Giles has contributed fundamental software components to two of the NVIDIA's mathematical libraries for sparse linear algebra (CUSPARSE) and random number generation (CURAND) [D]. Both are integral to many scientific applications using NVIDIA's GPUs, without which the scientific applications would be unable to take advantage of the acceleration hardware in the leading supercomputers. The inverse error function routine (erfinv) is now part of their standard mathematics library, while the Sobol quasi-random generator is part of the CURAND random number generation library. The implementation of the mrg32k3a pseudo-random generator is based on [2] referenced above, and the sparse matrix-vector product (spMV) routine was put into the CUSPARSE library to replace the previous version developed internally by NVIDIA. Both of these algorithm libraries were developed and analysed at Oxford. The spMV routine is also a foundation for NVIDIA's new NVAMG solver, an algebraic multigrid solver which is the basis for a new GPU version of Ansys' Fluent computational fluid dynamics (CFD) software, in turn probably the leading commercial CFD solver worldwide. This illustrates the layered nature of software development, with high-level packages addressing specific applications layered on top of lower- level, more generic, more fundamental software.

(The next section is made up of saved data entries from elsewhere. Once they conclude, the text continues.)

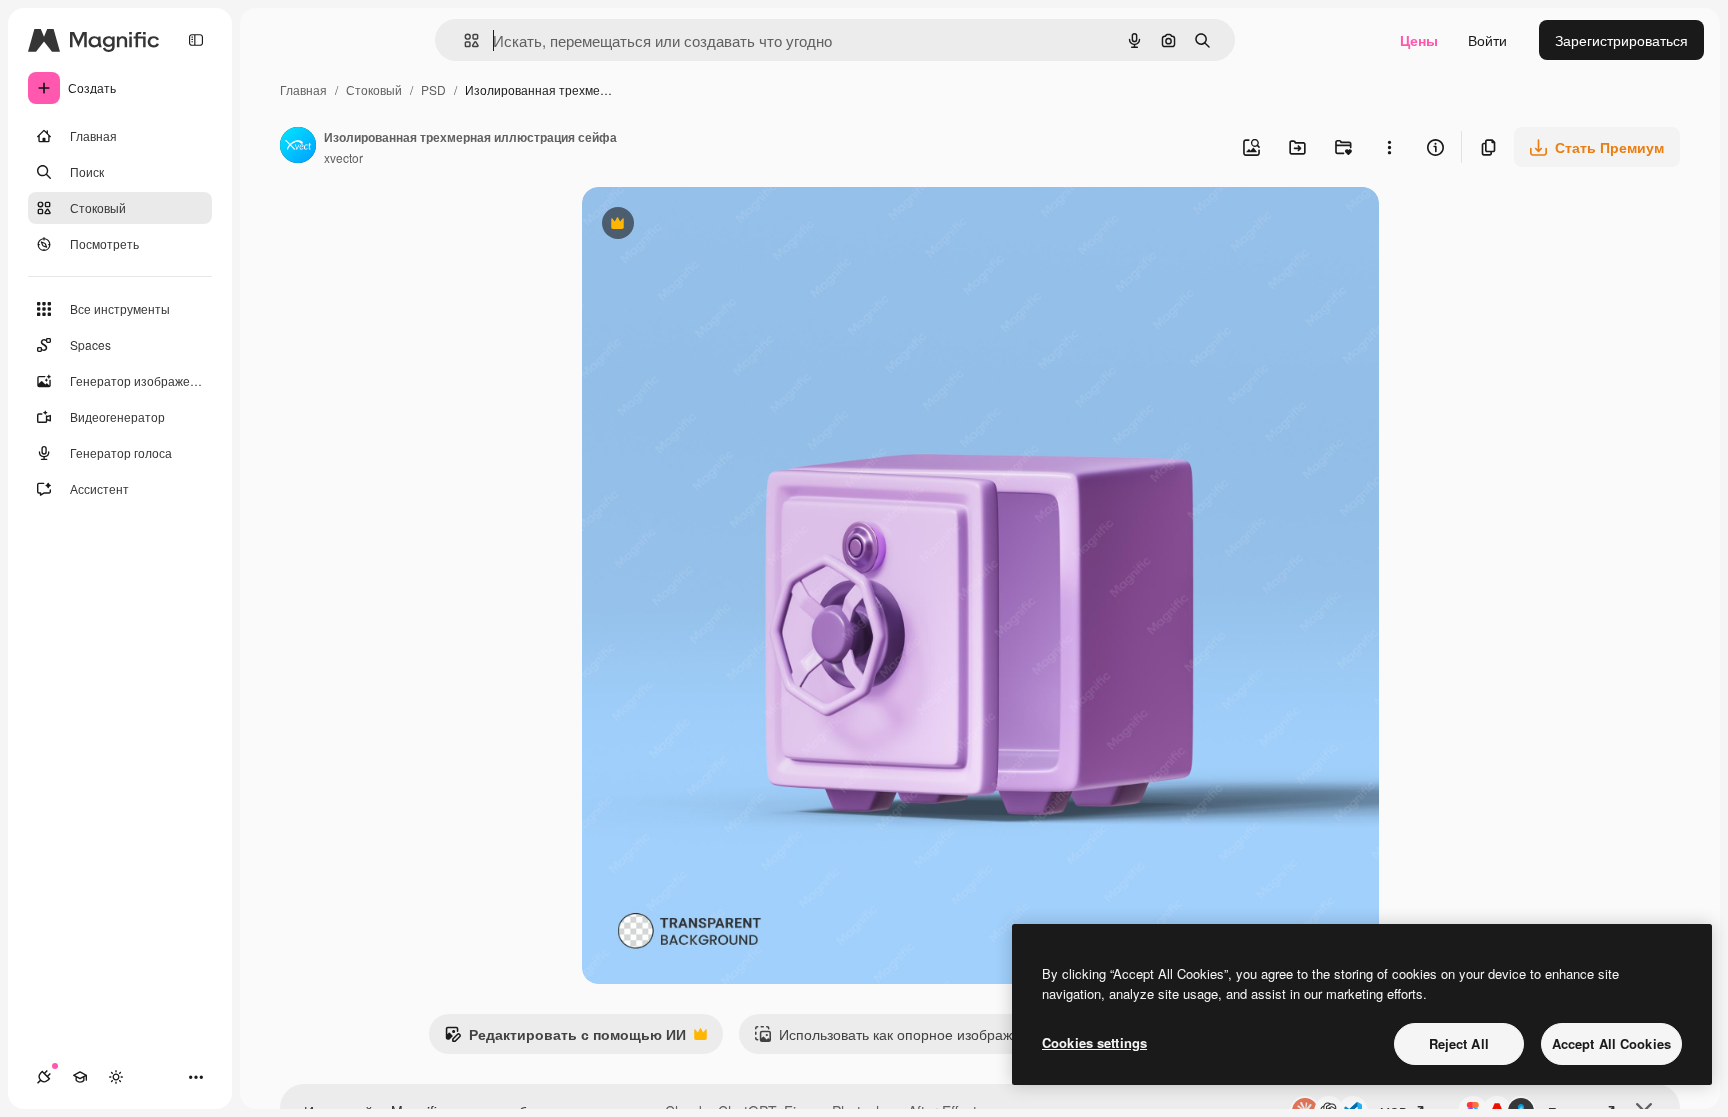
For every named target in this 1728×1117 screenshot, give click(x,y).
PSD (433, 89)
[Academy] (80, 1077)
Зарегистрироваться (1621, 40)
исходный (716, 225)
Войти (1487, 40)
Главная (303, 89)
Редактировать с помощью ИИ (565, 1039)
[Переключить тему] (116, 1077)
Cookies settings (1094, 1042)
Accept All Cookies (1611, 1043)
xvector (343, 157)
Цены (1419, 40)
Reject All (1459, 1043)
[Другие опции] (1389, 147)
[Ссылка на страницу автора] (298, 147)
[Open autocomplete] (463, 40)
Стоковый (374, 89)
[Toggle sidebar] (196, 40)
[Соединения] (44, 1077)
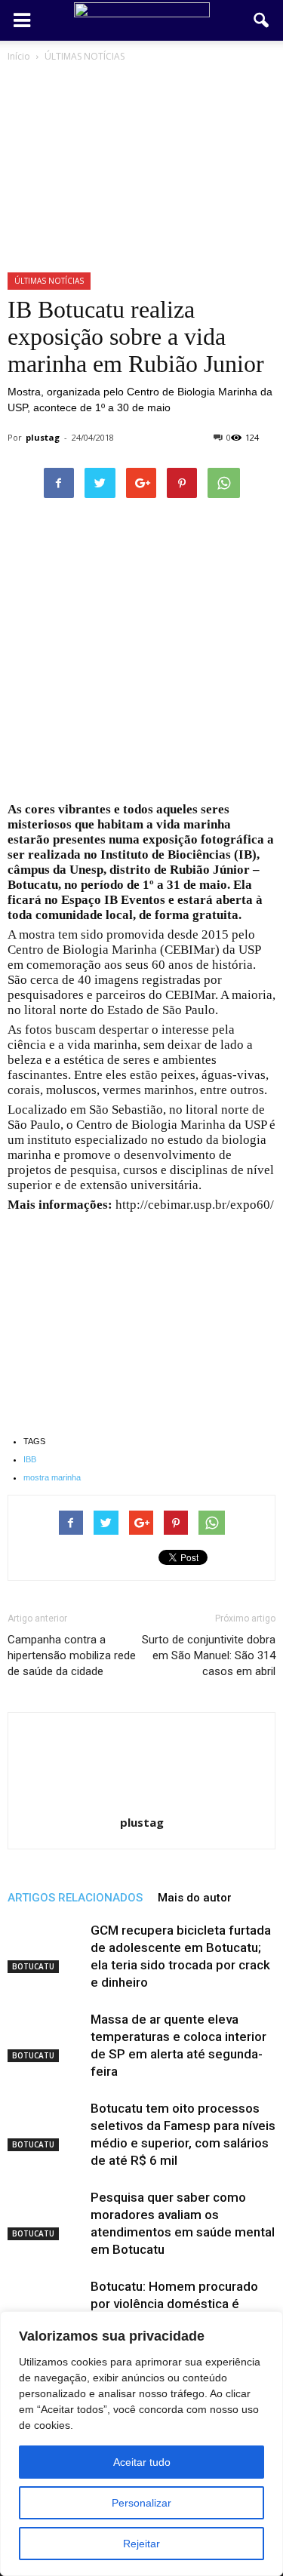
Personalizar (141, 2503)
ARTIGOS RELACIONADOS (75, 1897)
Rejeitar (141, 2544)
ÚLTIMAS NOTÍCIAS (49, 280)
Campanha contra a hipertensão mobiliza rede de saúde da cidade (72, 1655)
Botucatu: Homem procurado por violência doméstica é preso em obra (174, 2304)
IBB (29, 1459)
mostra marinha (52, 1477)
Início (19, 56)
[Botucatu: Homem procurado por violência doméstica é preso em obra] (45, 2304)
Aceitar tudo (142, 2462)
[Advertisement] (141, 654)
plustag (43, 437)
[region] (141, 2443)
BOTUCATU (33, 1966)
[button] (262, 20)
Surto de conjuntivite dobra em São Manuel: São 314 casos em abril (208, 1655)
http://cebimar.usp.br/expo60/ (194, 1204)
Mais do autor (195, 1897)
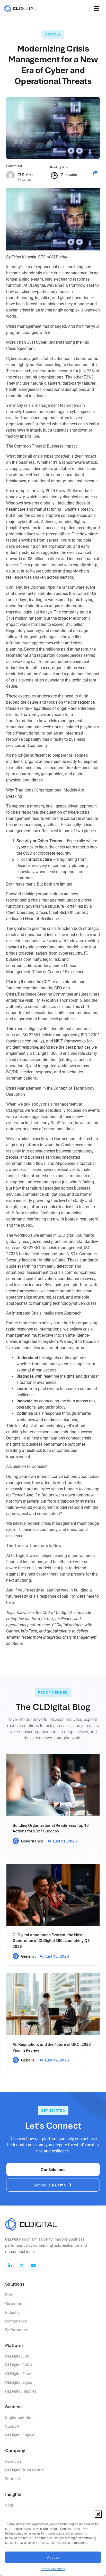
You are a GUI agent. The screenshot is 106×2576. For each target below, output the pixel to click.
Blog (9, 2504)
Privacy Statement (53, 2569)
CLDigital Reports (20, 2391)
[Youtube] (33, 2265)
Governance (32, 1840)
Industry (12, 2312)
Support (12, 2426)
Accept (53, 2557)
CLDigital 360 (17, 2356)
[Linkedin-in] (9, 2265)
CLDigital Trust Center (24, 2469)
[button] (98, 2514)
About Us (13, 2461)
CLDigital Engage (20, 2434)
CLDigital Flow (18, 2373)
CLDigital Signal (19, 2382)
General (28, 1956)
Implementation (19, 2417)
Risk (9, 2294)
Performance (16, 2329)
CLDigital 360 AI (19, 2364)
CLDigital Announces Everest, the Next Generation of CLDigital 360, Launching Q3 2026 (51, 1940)
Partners (12, 2478)
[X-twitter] (21, 2265)
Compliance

The Senior Manager for CUDA Libraries and Algorithms at NVIDIA states in his support letter [D] "It is clear that high quality efficient software libraries are important to users implementing their algorithms on our hardware, and if we did not have our CUDA libraries then NVIDIA would not hold the powerful position within HPC which it does. This is well illustrated by the fact that the Titan system at Oak Ridge National Laboratory, the top supercomputer in the world according to the Top500 list, is based on our new Kepler GPUs. Other indications, quoting from our CEO's keynote presentation in the 2013 GTC conference [E], are that in 2012 we sold 100M CUDA-capable GPUs, and the CUDA development kit, including all of the libraries, was downloaded 1.6M times.....Although it is hard to quantify the impact, indications of our appreciation of the impact of your work are that we made you one of our inaugural CUDA Fellows in 2008 (there are still only 11 worldwide and you are the only one in the UK), and we made Oxford University a CUDA Centre of Excellence (CCoE) in 2012". This award included a donation of $100k to support undergraduate research internships, and hardware donations with a value of approximately another $100k, with further donations likely in future years.

Finally, the inverse error function approximation software has also been adopted by the Apache Software Foundation for its Java-based Apache Commons Math library [F]. This has widespread use across numerous sectors, where it is used to convert uniformly-distributed random numbers into normally-distributed random numbers for stochastic simulations written in Java, in application areas as diverse as financial option pricing, biochemical reaction modelling, engineering uncertainty quantification, and the simulation of groundwater flow in nuclear waste repositories.

Sources to corroborate the impact

[A] Letter from Vice President of Sales, Numerical Algorithms Group (NAG), dated 12 June 2013, detailing the significance of GPU computing and Giles' influence on GPU computing at NAG. Copy held by the University of Oxford.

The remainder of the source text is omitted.